Question écrite Ministère interrogé > Décentralisation et fonction publique Ministère attributaire >

Décentralisation et fonction publique Rubrique > fonctionnaires et agents publics Tête d'analyse > rémunérations Analyse > mérite. prise en compte. perspectives.

Question publiée au JO le : 22/12/2015 page : 10349

Texte de la question M. Benoist Apparu interroge Mme la ministre de la décentralisation et de la fonction publique sur le nouveau régime indemnitaire tenant compte des fonctions, des sujétions, de l'expertise et de l'engagement professionnel (RIFSEEP) qui sera effectif dès 2016 au sein des services de l'État, et généralisé à l'ensemble des fonctions publiques au 1er janvier 2017.

La municipalité de Suresnes (Hauts-de-Seine) a récemment décidé d'instaurer un régime indemnitaire au mérite pour ses agents, lequel s'appuie sur plusieurs critères qui mesurent l'engagement et l'investissement personnel de l'agent au regard des missions qui lui sont confiées et de son niveau de responsabilité.

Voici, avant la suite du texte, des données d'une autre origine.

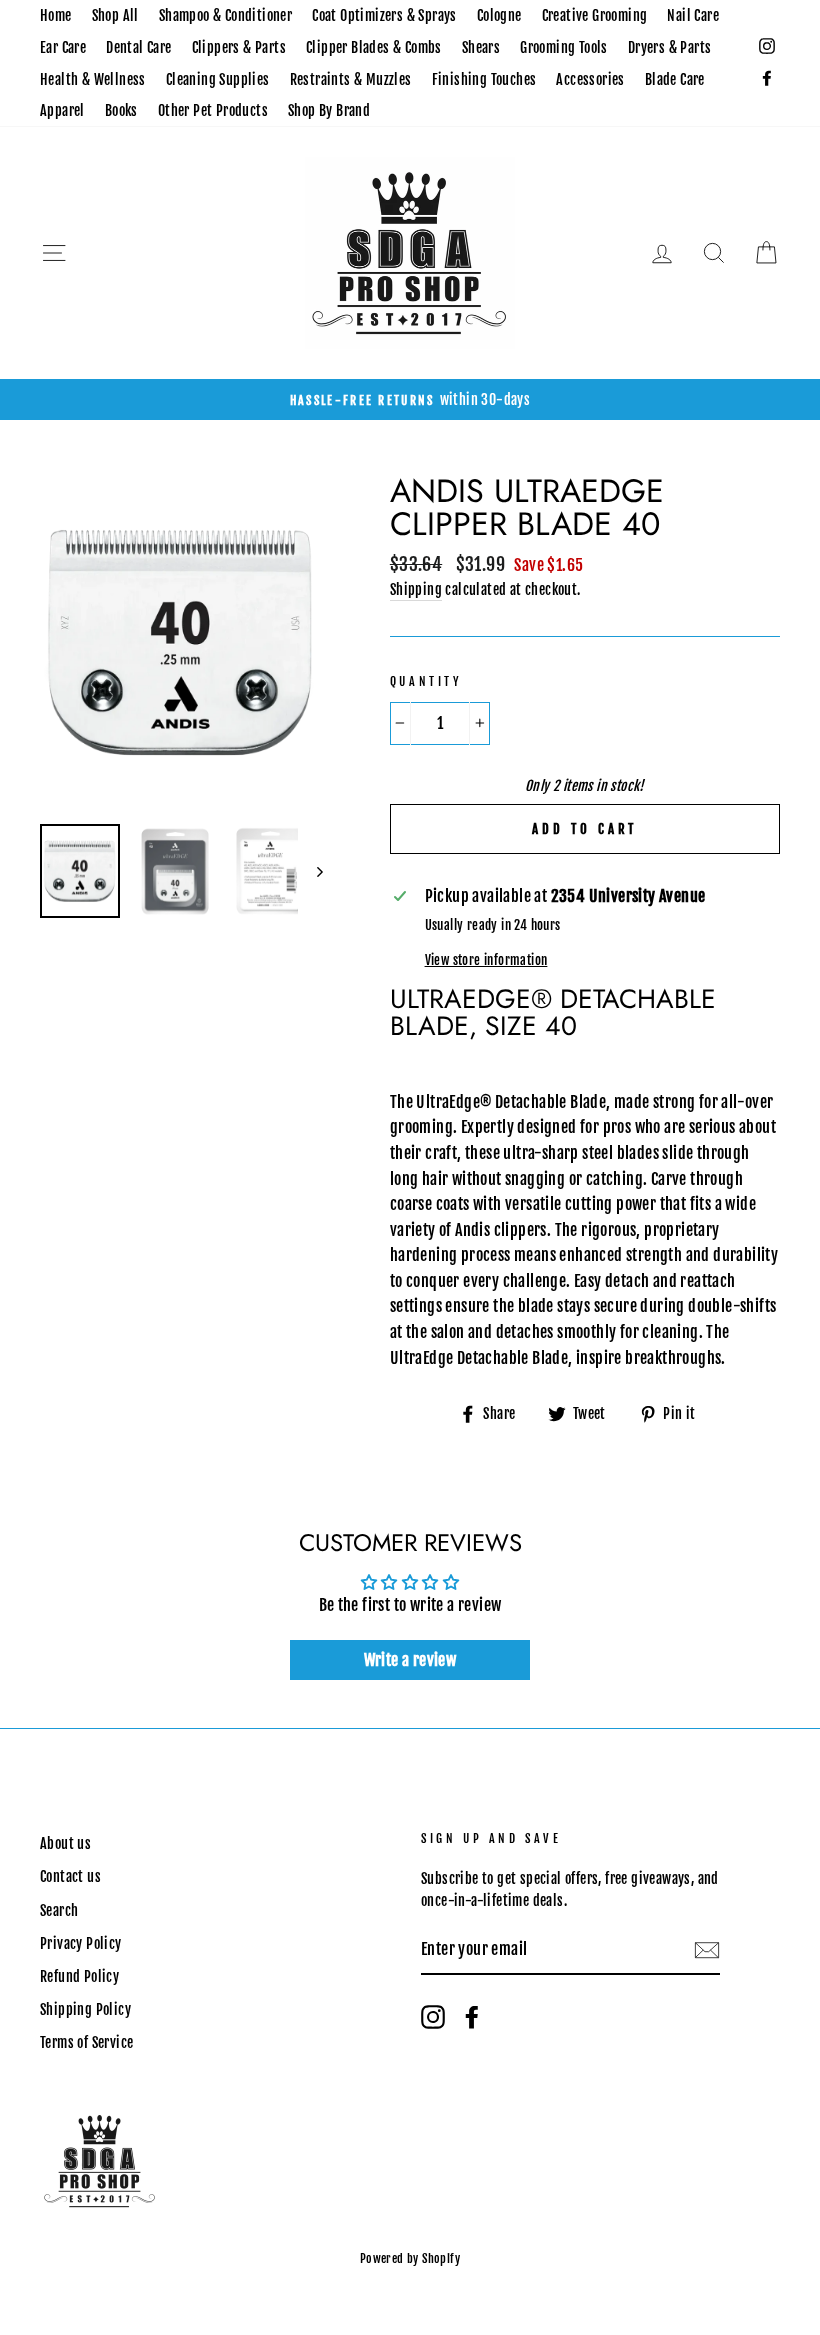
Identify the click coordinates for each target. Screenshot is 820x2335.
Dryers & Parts (670, 47)
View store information (486, 960)
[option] (410, 400)
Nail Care (693, 15)
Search (59, 1910)
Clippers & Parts (239, 47)
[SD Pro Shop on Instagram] (433, 2017)
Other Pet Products (213, 110)
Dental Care (138, 47)
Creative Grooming (595, 15)
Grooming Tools (564, 47)
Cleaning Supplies (218, 79)
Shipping (416, 589)
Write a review (410, 1660)
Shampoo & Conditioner (225, 15)
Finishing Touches (484, 79)
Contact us (70, 1876)
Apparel (62, 110)
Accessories (590, 79)
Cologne (499, 15)
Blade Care (675, 79)
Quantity (426, 681)
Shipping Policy (85, 2009)
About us (65, 1843)
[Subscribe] (707, 1951)
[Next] (310, 871)
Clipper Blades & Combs (374, 47)
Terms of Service (86, 2042)
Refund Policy (79, 1976)
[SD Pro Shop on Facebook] (472, 2017)
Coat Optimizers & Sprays (384, 15)
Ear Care (63, 47)
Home (56, 15)
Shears (481, 47)
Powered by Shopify (410, 2258)
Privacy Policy (81, 1943)
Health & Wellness (93, 79)
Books (121, 110)
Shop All (115, 15)
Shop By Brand (329, 110)
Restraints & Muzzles (351, 79)
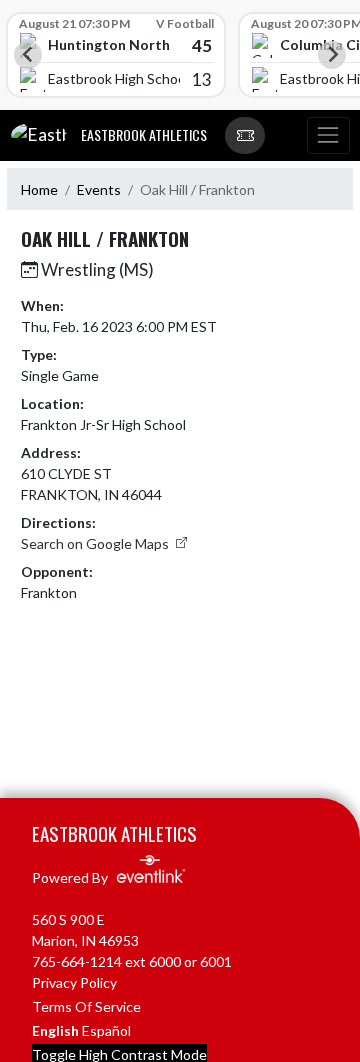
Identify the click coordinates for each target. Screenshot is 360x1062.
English (55, 1030)
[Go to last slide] (28, 55)
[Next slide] (332, 55)
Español (106, 1030)
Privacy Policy (74, 982)
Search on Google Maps (96, 543)
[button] (245, 136)
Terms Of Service (86, 1006)
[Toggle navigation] (328, 136)
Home (39, 189)
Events (99, 189)
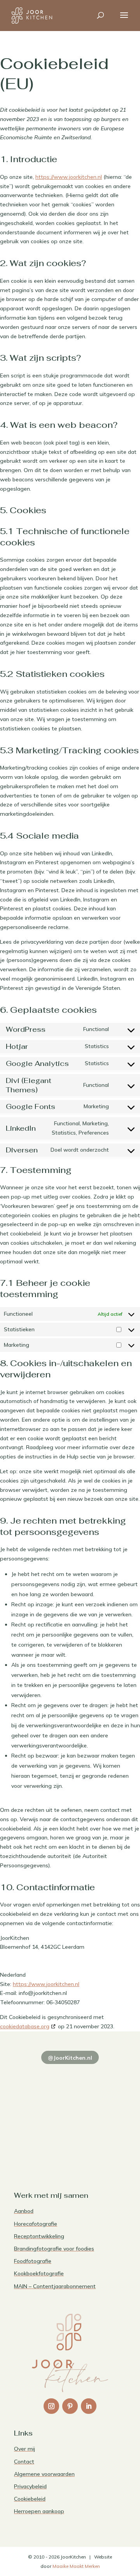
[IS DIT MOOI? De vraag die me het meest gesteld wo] (41, 2076)
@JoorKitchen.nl (70, 2057)
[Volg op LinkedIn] (88, 2406)
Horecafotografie (35, 2223)
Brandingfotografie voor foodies (54, 2248)
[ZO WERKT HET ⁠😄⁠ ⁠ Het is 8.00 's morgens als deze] (41, 2110)
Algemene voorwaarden (44, 2473)
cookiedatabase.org (24, 2026)
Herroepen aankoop (39, 2511)
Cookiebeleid (30, 2498)
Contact (24, 2461)
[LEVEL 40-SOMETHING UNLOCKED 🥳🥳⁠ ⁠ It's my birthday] (99, 2076)
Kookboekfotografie (39, 2273)
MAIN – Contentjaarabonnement (55, 2286)
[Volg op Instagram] (51, 2406)
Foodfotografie (32, 2261)
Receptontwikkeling (39, 2236)
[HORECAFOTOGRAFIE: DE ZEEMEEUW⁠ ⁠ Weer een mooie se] (99, 2110)
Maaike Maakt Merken (76, 2566)
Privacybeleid (30, 2486)
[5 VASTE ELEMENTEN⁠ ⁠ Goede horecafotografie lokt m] (41, 2144)
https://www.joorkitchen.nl (68, 176)
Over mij (24, 2448)
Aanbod (23, 2211)
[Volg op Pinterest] (70, 2406)
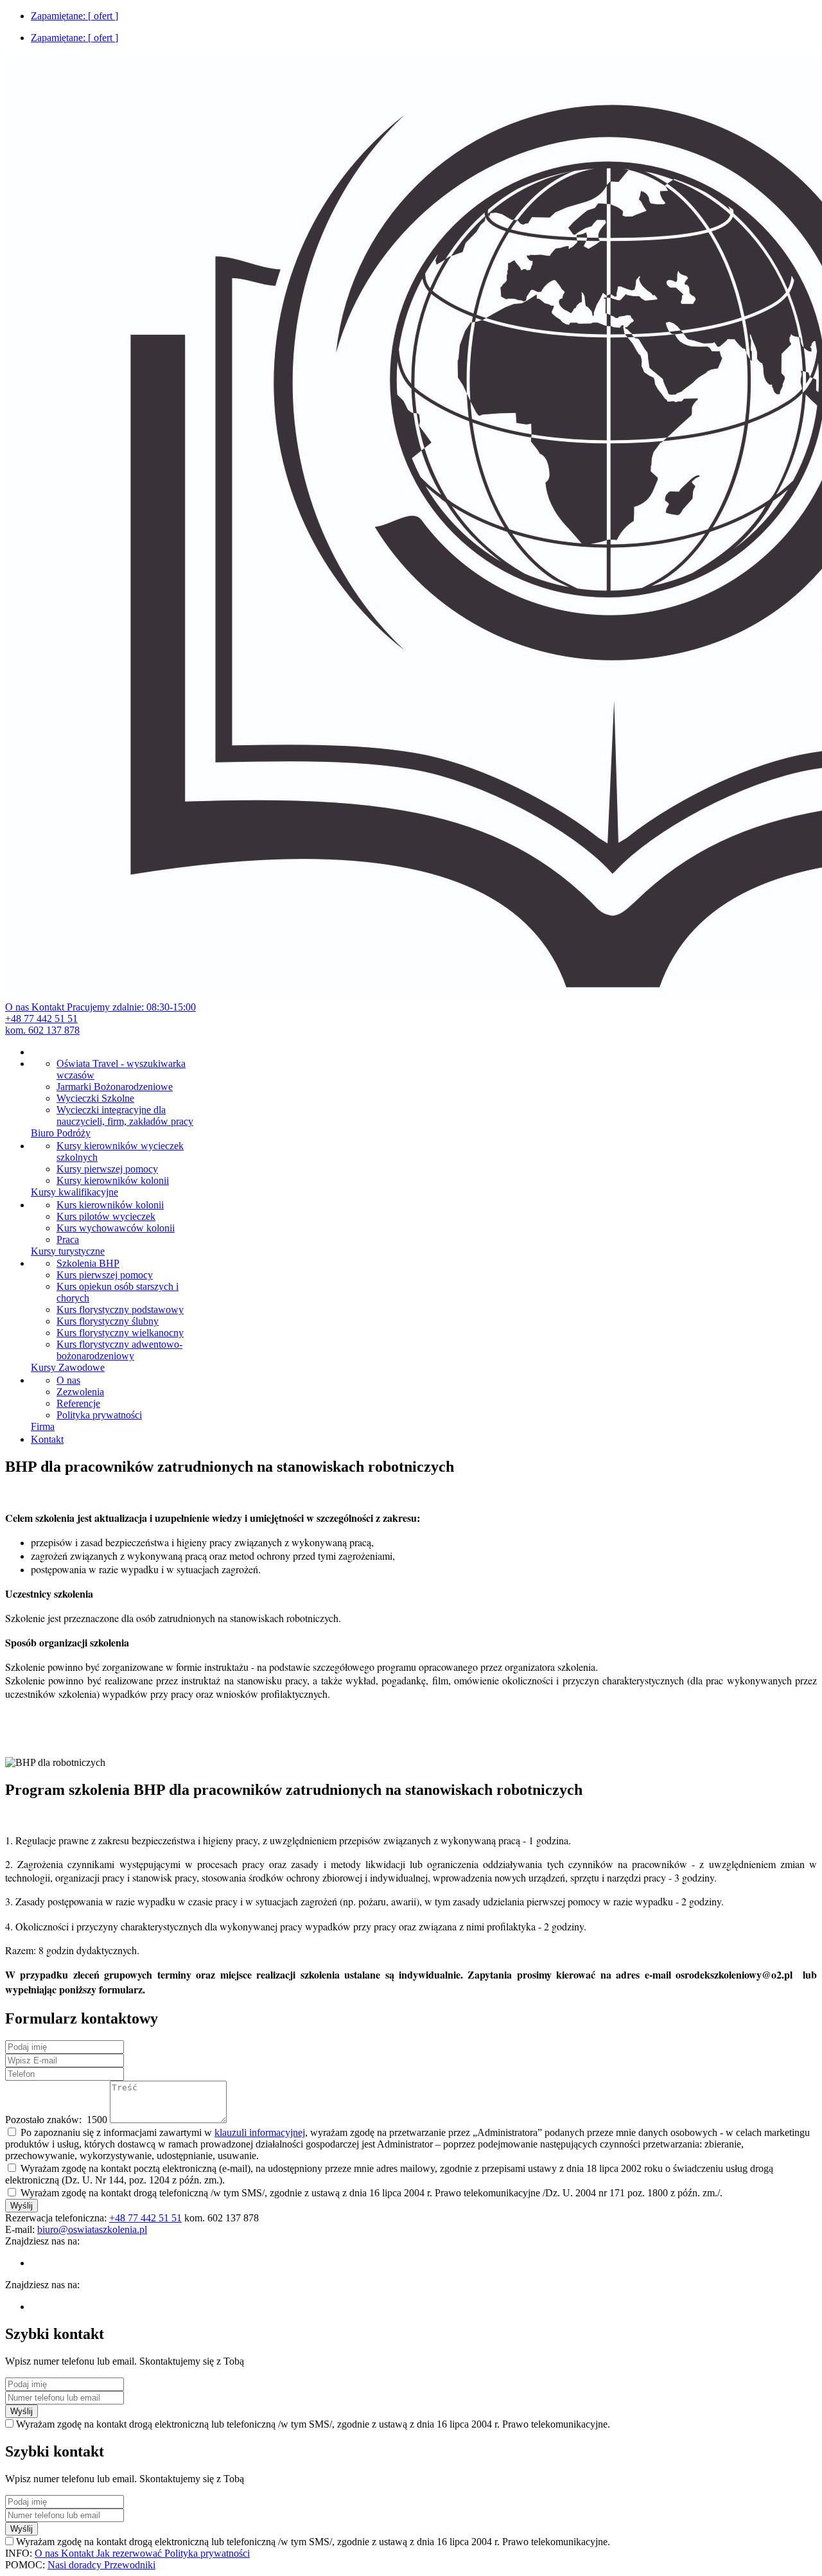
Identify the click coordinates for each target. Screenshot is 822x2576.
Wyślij (21, 2205)
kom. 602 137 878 (42, 1030)
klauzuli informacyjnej (259, 2132)
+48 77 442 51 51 (41, 1018)
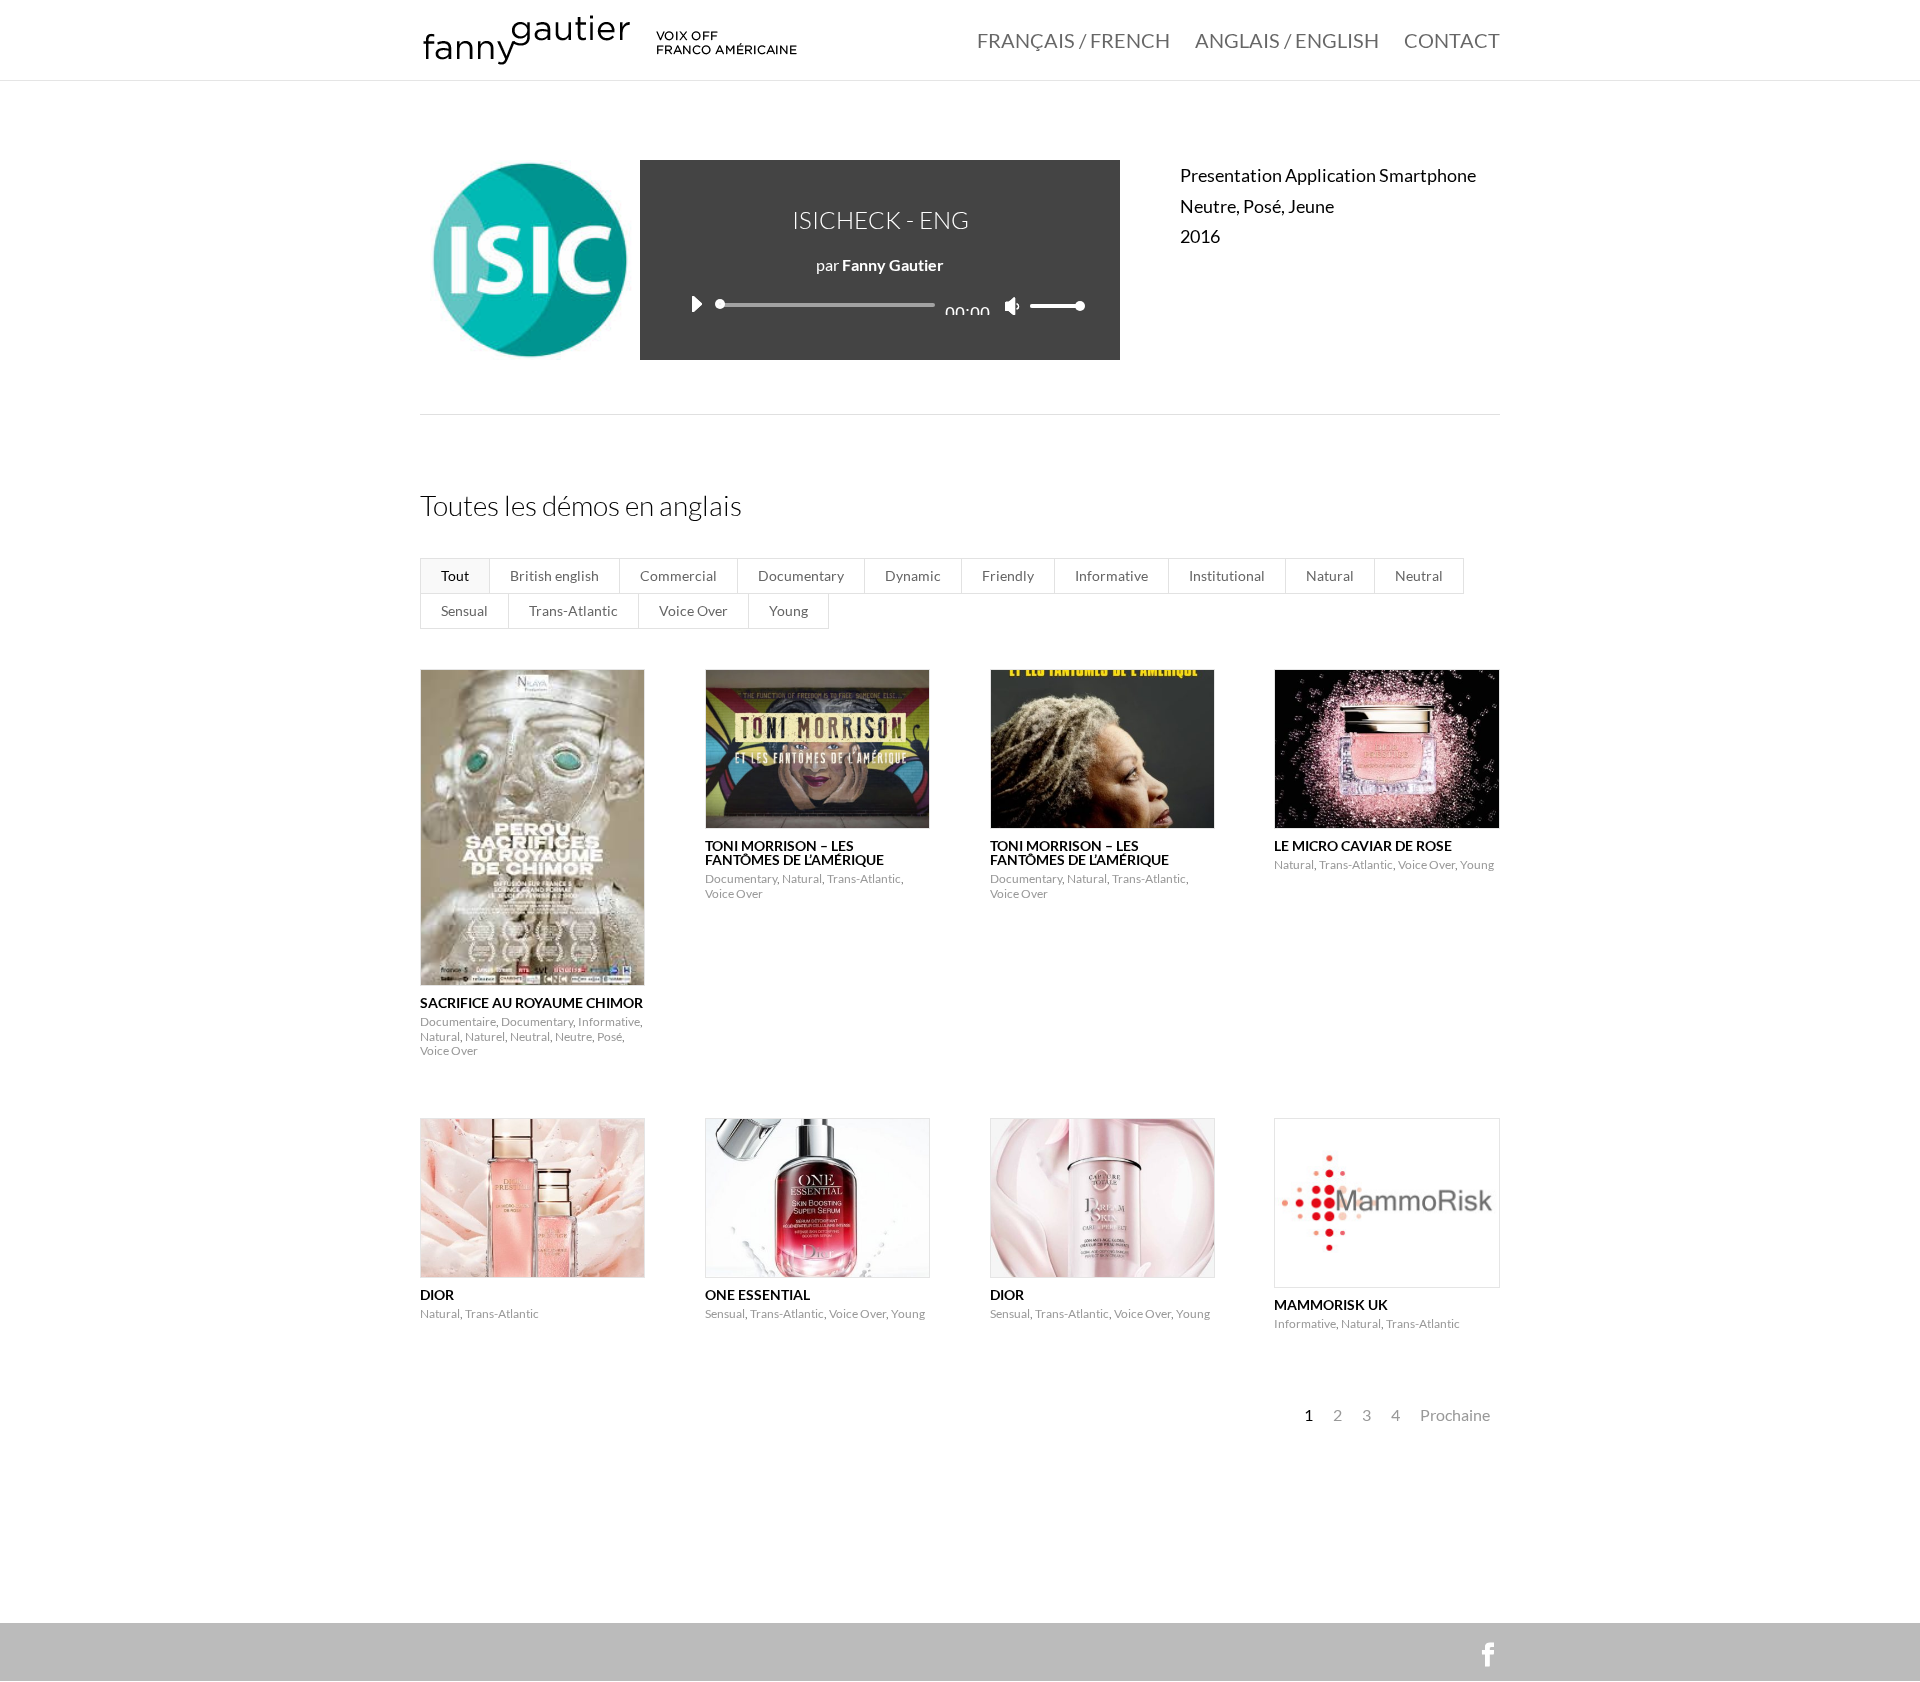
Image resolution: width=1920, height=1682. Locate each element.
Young (788, 610)
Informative (1111, 575)
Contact (1452, 42)
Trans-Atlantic (573, 610)
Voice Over (693, 610)
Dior (437, 1294)
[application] (880, 305)
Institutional (1227, 575)
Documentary (801, 575)
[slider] (1052, 305)
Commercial (678, 575)
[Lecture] (696, 304)
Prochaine (1455, 1414)
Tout (455, 575)
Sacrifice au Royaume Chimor (531, 1002)
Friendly (1008, 575)
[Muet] (1012, 306)
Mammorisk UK (1331, 1304)
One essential (757, 1294)
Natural (1330, 575)
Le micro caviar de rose (1363, 845)
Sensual (464, 610)
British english (554, 575)
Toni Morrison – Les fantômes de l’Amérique (794, 852)
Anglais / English (1287, 42)
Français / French (1073, 42)
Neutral (1419, 575)
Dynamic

À l'occasion de la communication réalisée par la municipalité sur l'accord qu'elle a signé avec deux syndicats, Mme la ministre de la décentralisation et de la fonction publique et M. le Ministre de l'économie ont tous deux souligné l'intérêt de la démarche. Pourtant, cette position semblerait être en contradiction avec les principes de la réforme évoquée ci-dessus. En effet, ce nouveau régime indemnitaire est composé, d'une part, d'une indemnité principale (indemnité de fonctions, de sujétions et d'expertise ; I.F.S.E.) assise sur la nature des fonctions confiées à l'agent et sur son expérience professionnelle. À ce niveau, aucune variation n'est possible entre les agents qui sont positionnés sur des fonctions identiques.

D'autre part, un complément indemnitaire annuel est facultatif et versé en fonction de l'engagement professionnel et de la manière de servir. Cette part est ainsi destinée à encourager les agents dans l'exercice de leurs missions et correspond aux objectifs affichés par la municipalité de Suresnes. Or son montant est très encadré par catégorie, à savoir 15 % du plafond global du régime indemnitaire pour les agents de catégorie A, 12 % pour les agents de catégorie B, et 10 % pour les agents de catégorie C. La mise en place de ce nouveau régime indemnitaire constitue donc une importante régression pour les communes qui, comme celle de Châlons-en-Champagne (Marne), pratiquent un régime indemnitaire au mérite depuis déjà plusieurs années avec une part variable supérieure aux plafonds visés ci-dessus. De plus, cette réforme met fin à la prise en compte du critère « petit absentéisme » dans le calcul de la variation des primes, qui constituait pourtant une modalité efficace de lutte contre les absences de courtes durées. Aussi, il lui demande de bien vouloir prendre les mesures nécessaires pour remédier à cette situation, en permettant notamment aux communes de déroger aux plafonds imposés aux services de l'État pour le calcul du complément indemnitaire annuel et à appliquer, si elles le souhaitent, le critère de l'absentéisme dans le calcul de la part variable de leur régime indemnitaire.